I think we’re just distracting ourselves. The governor of California, Gavin Newsom, issued an order for us to shelter in place about six weeks ago. We were in shock at first, then we settled in, but now we’re getting antsy. We worry about going out and getting back to work, and we worry about staying in and watching the economy take a dive. And at the helm of all of this, in Washington, it appears that the lunatics are running the asylum. How could we not be scared?

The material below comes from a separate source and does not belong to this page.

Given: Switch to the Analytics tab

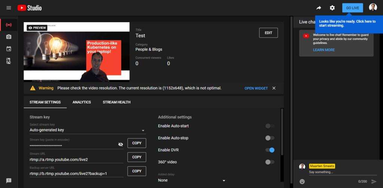Looking at the screenshot, I should point(82,102).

I can see that underneath the irritation is fear. That’s pretty clear and finding a distraction is normal behavior when we’re scared. We’re going through something unprecedented, we have to take each day as it comes. and do our best to calm down and stay out of the future. I’ve heard people say with authority that we can go back out in two weeks. Other people say it’ll be months and even years. I’ve decided not to believe anyone because the truth is that nobody knows, it’s beyond our control and there’s nothing we human beings dislike more than being out of control.
Last week I talked to people who were frustrated and feeling shame because they hadn’t tackled their lengthy “to do” list. They were lamenting about wasted time and their inability to stay focused. I know this one. I know how it feels to bog myself down what we “should” do and what we didn’t do. But what if we chose a different way to face this? What if we scrapped our no “to do” lists and we took each hour as it came? What if we stopped caring about being productive and replaced it with getting through the day with kindness and compassion for ourselves and others? What if we stopped keeping score and we started finding ways to feel connected and be there for our friends and family.

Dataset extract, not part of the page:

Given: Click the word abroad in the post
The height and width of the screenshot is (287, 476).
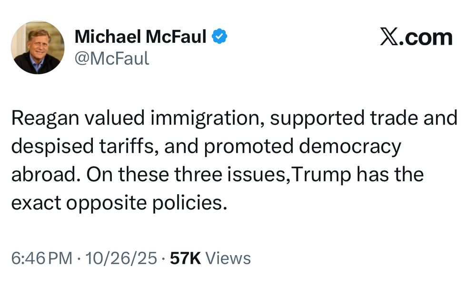Looking at the screenshot, I should tap(44, 175).
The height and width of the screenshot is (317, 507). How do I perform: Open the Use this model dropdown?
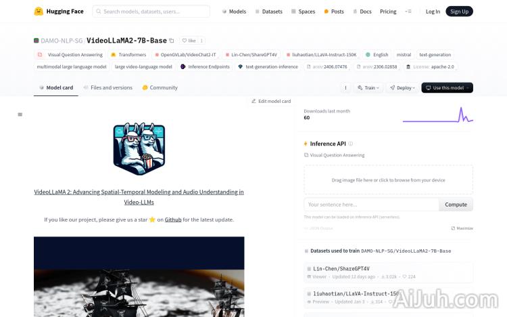[447, 87]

Quarantining alone and quarantining with family, present unique trials. Somebody said they were lonely and sick of hearing their own brain loops. Someone else said she had to hide in the closet to get some alone time. She couldn’t stand listening to her husband’s voice. And someone else complained that she was tired of thinking of things to occupy her children who were nagging and complaining.
Whichever situation we’re in, it all gets on our nerves. We’re being tested for a very long time and we’re doing the best we can. Getting down on ourselves makes us feel down and thinking we’re wasting our time is a waste of time. I’m trying to stay in the moment, the only place where pain and sorrow can’t hang out. I’m resisting going over my day before I go to sleep and deciding if I should be happy about what I accomplished or unhappy about what I didn’t. Instead, I breathe, I calm my fears and I try not to project. I wish myself sweet dreams and when I wake up in the morning, I wish myself an easy day.
What do you do?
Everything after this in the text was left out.